Abstract 29: Efficient Differentiation and Polarization of Macrophages Differentiated From Human Peripheral Blood Mononuclear Cells-derived iPS Cells

Abstract

Macrophages fulfill homeostatic functions beyond defense. Monocytes/macrophages derived from human induced pluripotent stem cells (hiPSCs) are useful tools to study vascular diseases and potential sources of cell-based therapies. The objective of this study is to generate PBMC-hiPSC derived monocytes, macrophages, as well as M1 and M2 type differentiated macrophages and to examine multiple macrophage characteristics of relevance to cardio-metabolic disease.

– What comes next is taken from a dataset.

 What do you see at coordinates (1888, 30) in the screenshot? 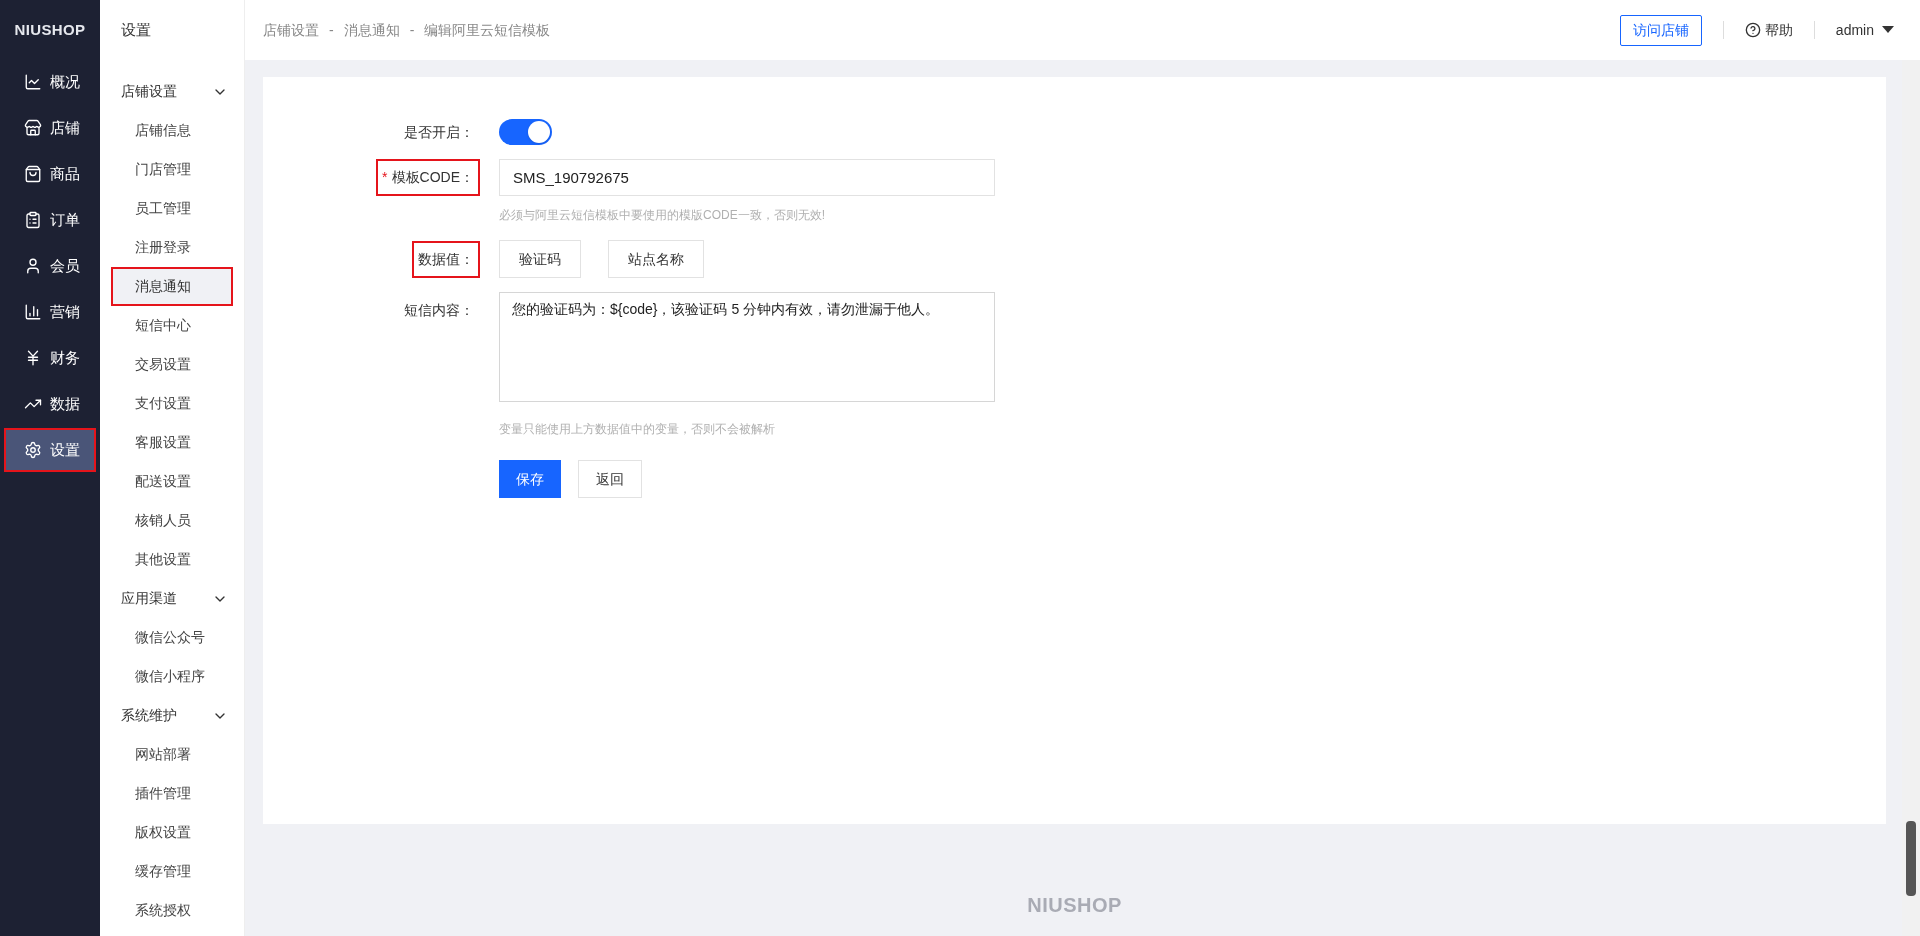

We briefly cultured human adult PBMCs from healthy volunteers to enrich for the erythroid progenitors. These progenitors were used to generate hiPSCs using lentivirus-mediated transduction of Oct3/4, Sox2, Klf4 and c-Myc. A stepwise protocol was used for the differentiation of PBMC-hiPSCs to monocytes/macrophages. The protocol involves primitive streak and mesoderm induction (stage 1), hematopoietic specification (stage 2), hematopoietic cell maturation and myeloid expansion (stage 3), monocytes collection and differentiation to macrophages (stage 4). Differentiation cultures were set up in six-well plate format, from 20 embryoid bodies per well, and produced up to 30 million macrophages. hiPSC-derived macrophages (hiPSC-MΦ) exhibited spindle morphology and incorporated acetylated low-density lipoprotein. Immunocytochemical analysis of hiPSC-MΦ revealed positive staining for CD68, CD11b, and CCL2. FACS analysis indicates >90% expression of macrophage lineage markers, including CD45, CD14, CD16, CD115, CD68, CX3CR1, CD11b, and CD18. Migration of hiPSC-MΦ in response to M-CSF was confirmed by Boyden Chamber assay. hiPSC-MΦ were polarized to M1 (classical activation stimulated by TLR ligands LPS and IFN-gamma) and M2 (alternative activation stimulated by IL-4) types. M2 macrophages were characterized by more efficient phagocytic activity of zymosan particles and greater migration capacities compared with M1 macrophages. The results demonstrated the feasibility of differentiation/polarization of macrophages from PBMC-hiPSCs. This study advanced our understanding of the suitability of subject-specific hiPSC for deriving myeloid/monocyte/macrophages for study of monocyte-macrophage functions of direct relevance to cardio-metabolic disease.